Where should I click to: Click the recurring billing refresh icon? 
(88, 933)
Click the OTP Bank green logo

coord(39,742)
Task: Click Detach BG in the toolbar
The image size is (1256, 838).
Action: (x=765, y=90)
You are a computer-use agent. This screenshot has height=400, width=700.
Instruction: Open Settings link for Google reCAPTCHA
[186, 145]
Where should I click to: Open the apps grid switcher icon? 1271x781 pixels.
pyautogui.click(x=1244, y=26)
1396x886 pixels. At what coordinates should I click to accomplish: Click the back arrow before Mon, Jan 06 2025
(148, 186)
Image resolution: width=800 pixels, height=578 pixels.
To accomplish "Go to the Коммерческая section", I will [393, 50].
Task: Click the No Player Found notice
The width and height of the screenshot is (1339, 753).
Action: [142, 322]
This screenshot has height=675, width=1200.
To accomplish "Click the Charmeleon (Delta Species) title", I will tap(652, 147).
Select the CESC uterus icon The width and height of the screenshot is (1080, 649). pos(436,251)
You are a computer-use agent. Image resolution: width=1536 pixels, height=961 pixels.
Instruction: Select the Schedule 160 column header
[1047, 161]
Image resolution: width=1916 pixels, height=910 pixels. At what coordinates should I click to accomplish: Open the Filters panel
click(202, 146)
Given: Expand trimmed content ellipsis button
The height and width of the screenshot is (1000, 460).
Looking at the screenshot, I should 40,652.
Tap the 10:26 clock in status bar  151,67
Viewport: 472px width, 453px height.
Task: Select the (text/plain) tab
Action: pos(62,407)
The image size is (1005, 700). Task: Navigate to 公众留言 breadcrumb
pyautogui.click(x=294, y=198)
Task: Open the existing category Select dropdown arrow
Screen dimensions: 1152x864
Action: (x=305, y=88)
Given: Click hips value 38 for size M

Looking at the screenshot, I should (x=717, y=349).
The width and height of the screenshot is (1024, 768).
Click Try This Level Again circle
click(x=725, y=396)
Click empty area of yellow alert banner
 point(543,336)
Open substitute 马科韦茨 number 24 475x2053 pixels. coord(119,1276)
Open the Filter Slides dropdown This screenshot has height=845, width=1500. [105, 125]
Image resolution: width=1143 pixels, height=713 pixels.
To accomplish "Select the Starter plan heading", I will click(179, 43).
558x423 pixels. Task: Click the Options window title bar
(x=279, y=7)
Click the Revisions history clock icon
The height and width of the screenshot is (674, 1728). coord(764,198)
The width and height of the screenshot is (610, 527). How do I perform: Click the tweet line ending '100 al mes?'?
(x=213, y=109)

*To do:*
Output the records verbatim, from the first line to the last.

*Solution to this exercise:*
Where should I click to: Click the recurring billing refresh icon? 
(88, 933)
Click the OTP Bank green logo

coord(39,742)
Task: Click Detach BG in the toolbar
The image size is (1256, 838).
Action: (x=765, y=90)
You are a computer-use agent. This screenshot has height=400, width=700.
Instruction: Open Settings link for Google reCAPTCHA
[186, 145]
Where should I click to: Open the apps grid switcher icon? 1271x781 pixels.
pyautogui.click(x=1244, y=26)
1396x886 pixels. At what coordinates should I click to accomplish: Click the back arrow before Mon, Jan 06 2025
(148, 186)
Image resolution: width=800 pixels, height=578 pixels.
To accomplish "Go to the Коммерческая section", I will [393, 50].
Task: Click the No Player Found notice
The width and height of the screenshot is (1339, 753).
Action: [142, 322]
This screenshot has height=675, width=1200.
To accomplish "Click the Charmeleon (Delta Species) title", I will tap(652, 147).
Select the CESC uterus icon The width and height of the screenshot is (1080, 649). pos(436,251)
You are a computer-use agent. Image resolution: width=1536 pixels, height=961 pixels.
Instruction: Select the Schedule 160 column header
[1047, 161]
Image resolution: width=1916 pixels, height=910 pixels. At what coordinates should I click to accomplish: Open the Filters panel
click(202, 146)
Given: Expand trimmed content ellipsis button
The height and width of the screenshot is (1000, 460).
Looking at the screenshot, I should 40,652.
Tap the 10:26 clock in status bar  151,67
Viewport: 472px width, 453px height.
Task: Select the (text/plain) tab
Action: pos(62,407)
The image size is (1005, 700). Task: Navigate to 公众留言 breadcrumb
pyautogui.click(x=294, y=198)
Task: Open the existing category Select dropdown arrow
Screen dimensions: 1152x864
Action: (x=305, y=88)
Given: Click hips value 38 for size M

Looking at the screenshot, I should (x=717, y=349).
The width and height of the screenshot is (1024, 768).
Click Try This Level Again circle
click(x=725, y=396)
Click empty area of yellow alert banner
 point(543,336)
Open substitute 马科韦茨 number 24 475x2053 pixels. coord(119,1276)
Open the Filter Slides dropdown This screenshot has height=845, width=1500. [105, 125]
Image resolution: width=1143 pixels, height=713 pixels.
To accomplish "Select the Starter plan heading", I will click(179, 43).
558x423 pixels. Task: Click the Options window title bar
(x=279, y=7)
Click the Revisions history clock icon
The height and width of the screenshot is (674, 1728). coord(764,198)
The width and height of the screenshot is (610, 527). How do I perform: Click the tweet line ending '100 al mes?'?
(x=213, y=109)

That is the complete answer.